Happy Days by Samuel Beckett.
Yes, this is the play which features a middle aged woman who is half buried in a large mound of earth. It’s one of those iconic images, much like Edward Munch’s The Scream is to the visual arts. Now is your chance to see the play which this image comes from. Belvoir Street is currently presenting Malthouse Melbourne’s production of Samuel Beckett’s classic play in its upstairs theatre.
Michael Kantor, the Artistic Director of Malthouse Melbourne, helms this strong production. Julie Forsyth plays Winnie, the half buried woman. Peter Carroll is her husband, Willie, who lives in a hole in the ground behind her. Winnie only has the contents of her handbag to divert her whilst the sun bores down on her relentlessly. She has a revolver in her handbag in case it all gets too much. It nearly does, especially after interval, when the sand level has increased and comes up to her chin. Its Winnie’s yearning for love, and her fond memories of happier times with Willie, that somehow sustain her.

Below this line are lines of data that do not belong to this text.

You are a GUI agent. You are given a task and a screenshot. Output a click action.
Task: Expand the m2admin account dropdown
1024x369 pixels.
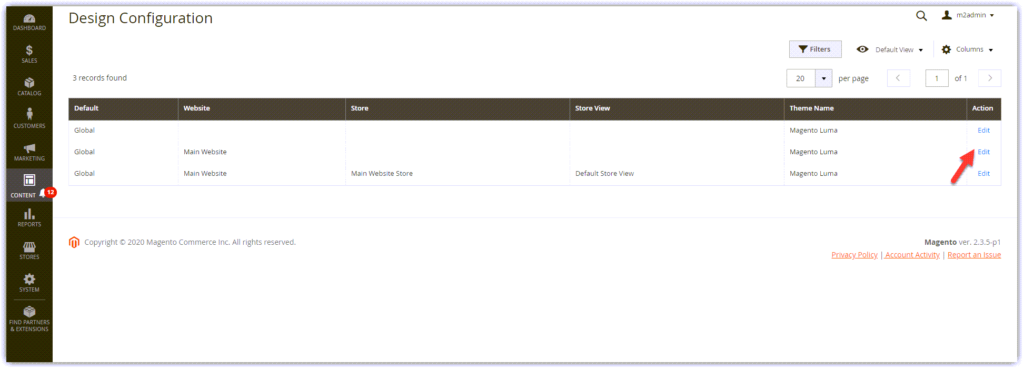968,15
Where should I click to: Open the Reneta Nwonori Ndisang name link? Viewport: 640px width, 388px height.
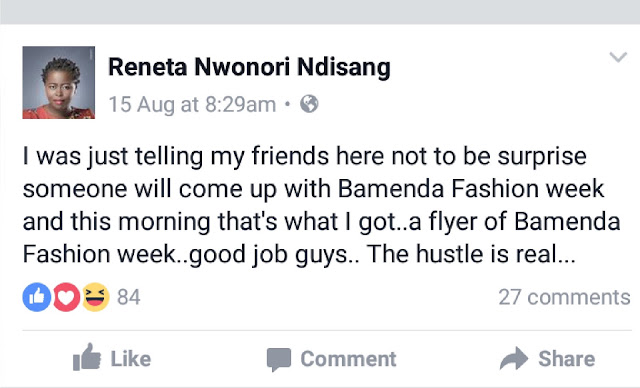coord(249,67)
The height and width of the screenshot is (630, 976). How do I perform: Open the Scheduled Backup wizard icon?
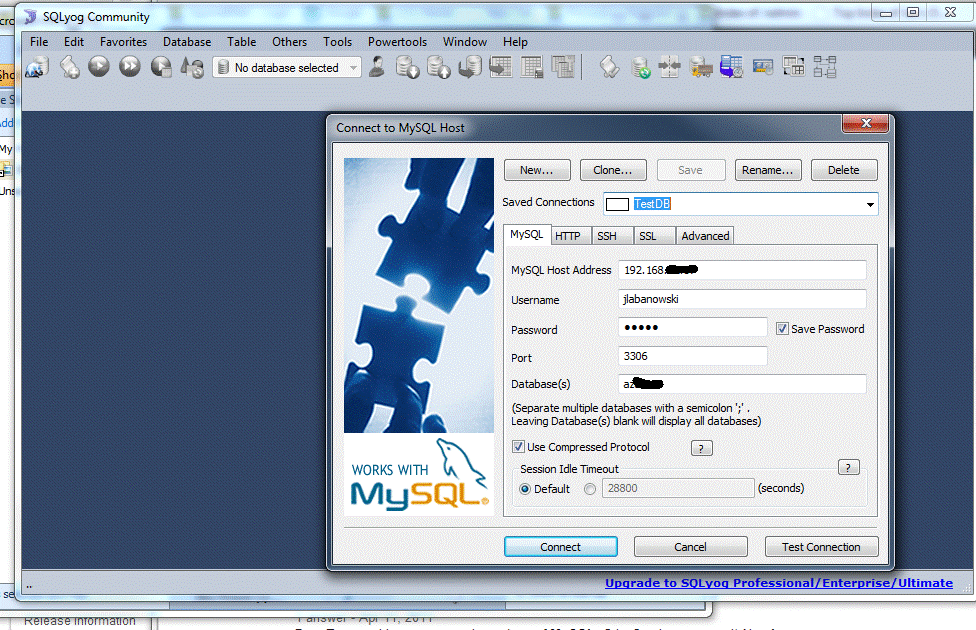(x=732, y=67)
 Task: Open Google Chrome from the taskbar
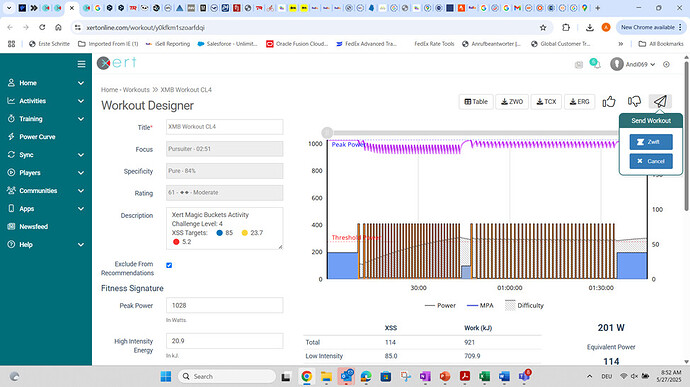pyautogui.click(x=307, y=376)
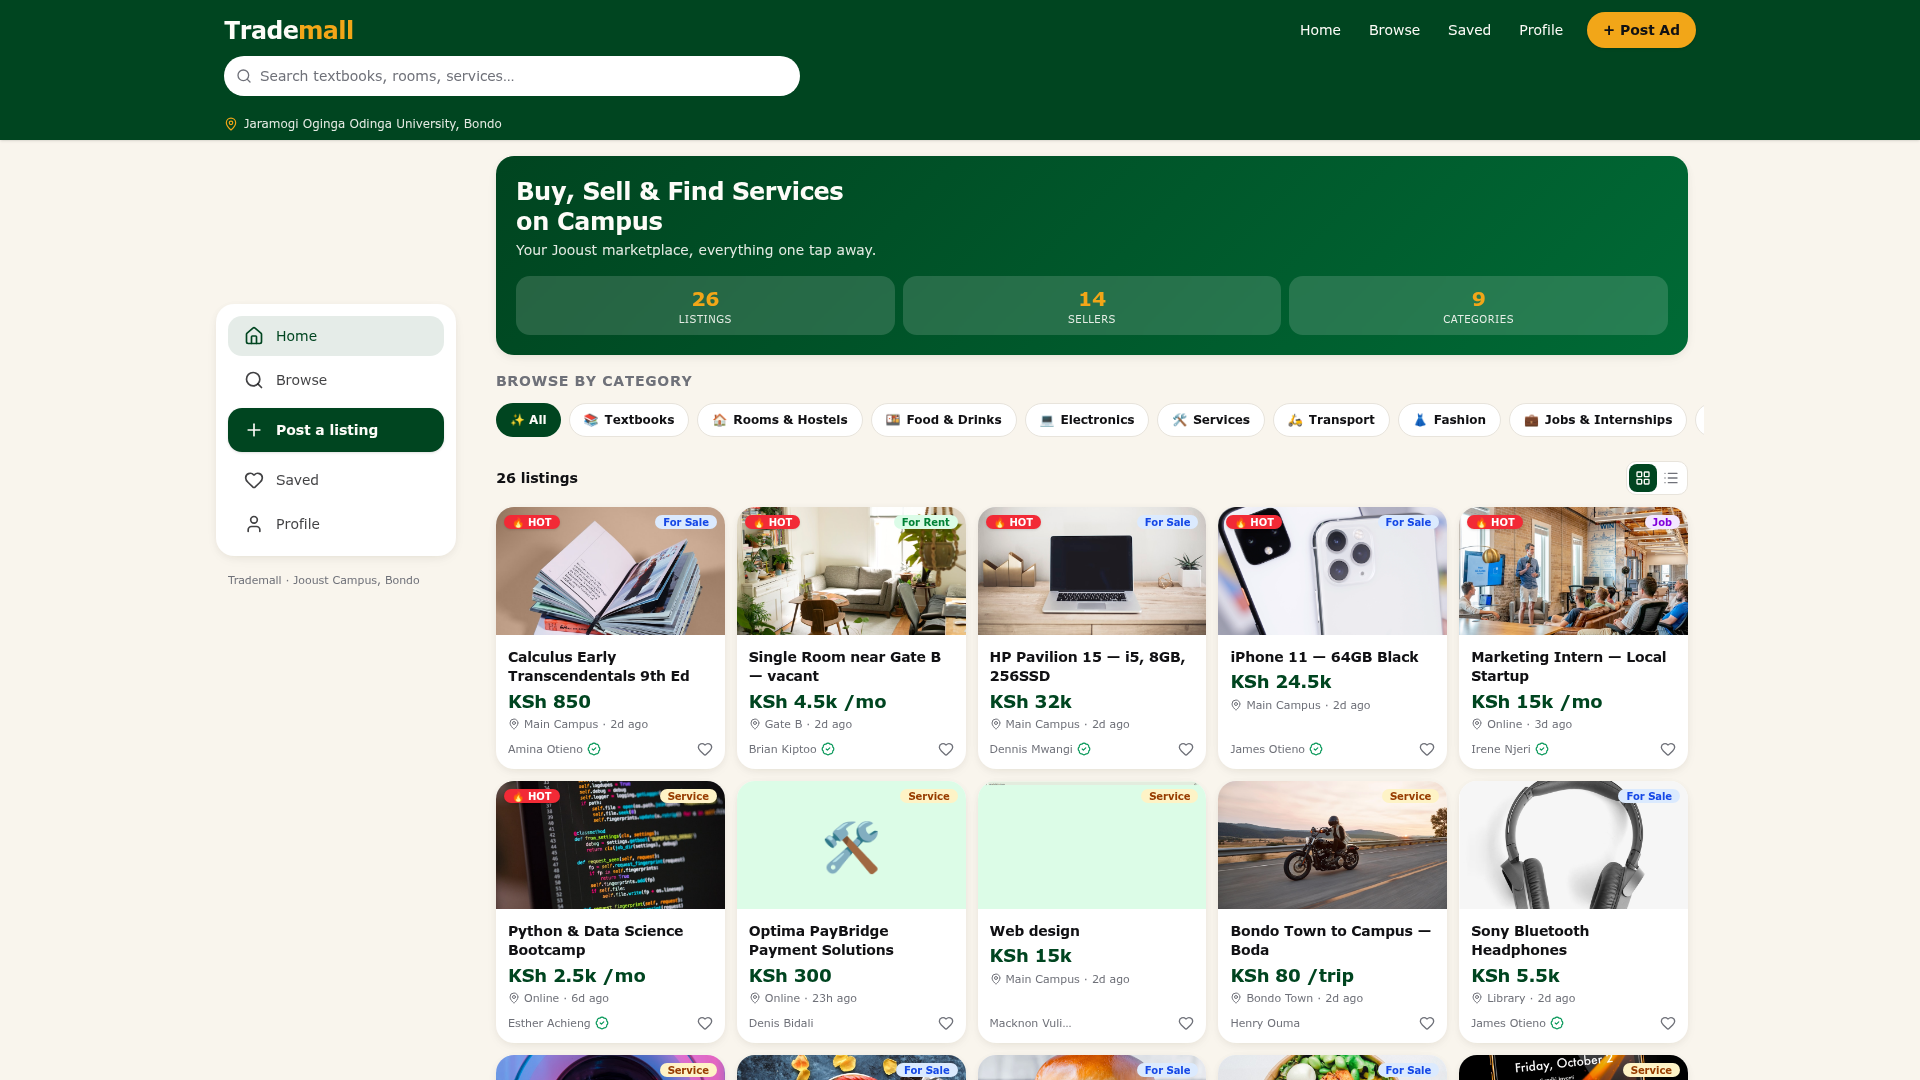Heart the Sony Bluetooth Headphones listing
Screen dimensions: 1920x1080
(1668, 1023)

The performances are exemplary. Julie Forsyth nails one of the great dramatic roles, in Beckett’s searing, tragic portrayal of the 20th century housewife, enslaved by duty, but with a perpetual grin and bear it countenance. Peter Carroll gives a great performance as Willie, the once wooing husband who has since become little more than a broken-down clown.
The production values are strong; Paul Jackson’s lighting wheel that lit the actors from above, Anna Cordingley’s symbolic stage filled with broken shards of metal and debris, and Russell Goldsmith’s haunting, reverberating soundscape.
Michael Kantor’s production of Happy Days plays upstairs at Belvoir Street Theatre until December 16.